#### Aim of the task:
Reproduce every one of the entries below character for character, with no alterations.

>> begin

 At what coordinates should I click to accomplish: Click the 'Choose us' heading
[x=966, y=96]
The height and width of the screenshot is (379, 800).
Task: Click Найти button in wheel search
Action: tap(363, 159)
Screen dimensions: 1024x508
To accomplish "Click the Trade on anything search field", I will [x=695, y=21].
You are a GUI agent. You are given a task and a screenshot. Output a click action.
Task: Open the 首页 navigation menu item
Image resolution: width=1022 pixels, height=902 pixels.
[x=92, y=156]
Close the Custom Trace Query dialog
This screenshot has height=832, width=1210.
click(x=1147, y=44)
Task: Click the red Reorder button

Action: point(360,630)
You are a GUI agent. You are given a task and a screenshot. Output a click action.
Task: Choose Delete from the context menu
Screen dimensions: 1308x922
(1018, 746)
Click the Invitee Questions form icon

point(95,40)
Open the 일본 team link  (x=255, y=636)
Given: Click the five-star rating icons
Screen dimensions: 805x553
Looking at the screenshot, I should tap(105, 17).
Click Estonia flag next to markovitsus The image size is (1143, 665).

>> end

#### In response:
 At what coordinates should I click to accomplish: Click the 'Choose us' heading
[x=966, y=96]
The height and width of the screenshot is (379, 800).
Task: Click Найти button in wheel search
Action: tap(363, 159)
Screen dimensions: 1024x508
To accomplish "Click the Trade on anything search field", I will [x=695, y=21].
You are a GUI agent. You are given a task and a screenshot. Output a click action.
Task: Open the 首页 navigation menu item
Image resolution: width=1022 pixels, height=902 pixels.
[x=92, y=156]
Close the Custom Trace Query dialog
This screenshot has height=832, width=1210.
click(x=1147, y=44)
Task: Click the red Reorder button

Action: point(360,630)
You are a GUI agent. You are given a task and a screenshot. Output a click action.
Task: Choose Delete from the context menu
Screen dimensions: 1308x922
(1018, 746)
Click the Invitee Questions form icon

point(95,40)
Open the 일본 team link  (x=255, y=636)
Given: Click the five-star rating icons
Screen dimensions: 805x553
Looking at the screenshot, I should tap(105, 17).
Click Estonia flag next to markovitsus The image size is (1143, 665).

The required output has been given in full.